Task prompt: Below are records; count how many of their lines contain the word "screenshot" and give the number alone.

[Source records]
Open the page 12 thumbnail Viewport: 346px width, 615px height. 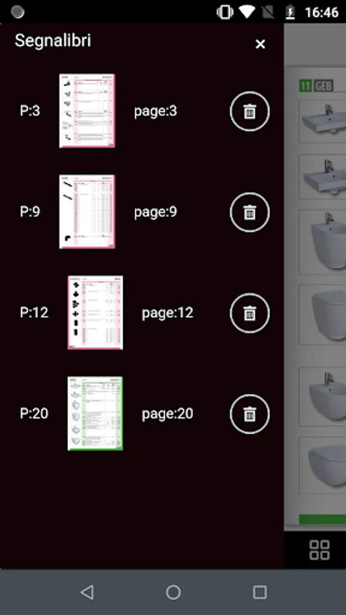pos(95,312)
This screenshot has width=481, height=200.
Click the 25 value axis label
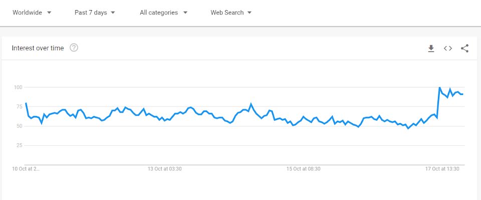pos(19,145)
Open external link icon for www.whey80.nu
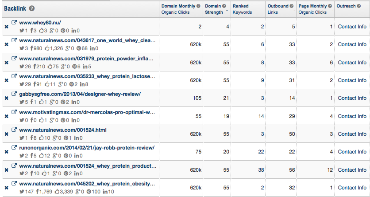Screen dimensions: 370x197 coord(14,23)
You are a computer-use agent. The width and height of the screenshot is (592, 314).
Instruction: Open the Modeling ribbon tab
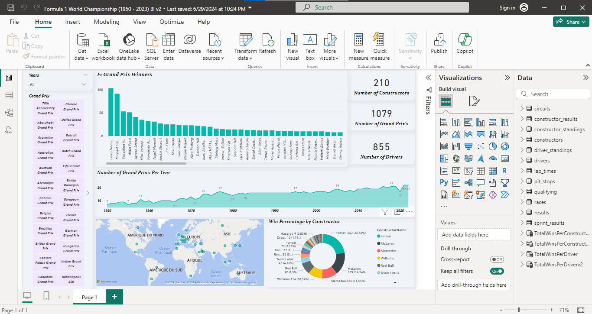tap(107, 22)

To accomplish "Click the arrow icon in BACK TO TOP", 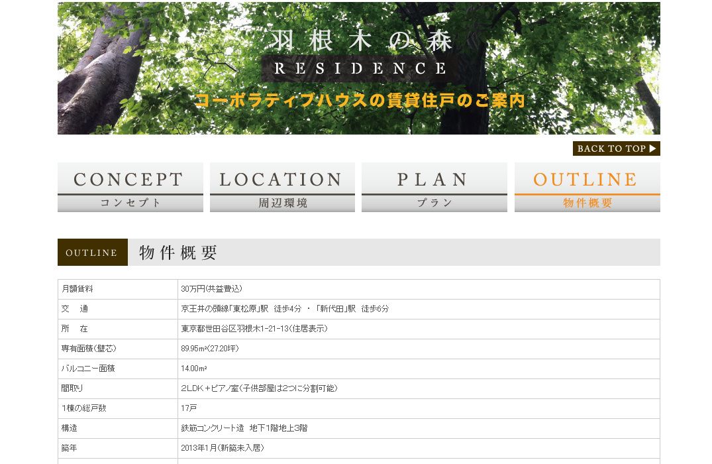I will pos(652,148).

Response to the exercise: 2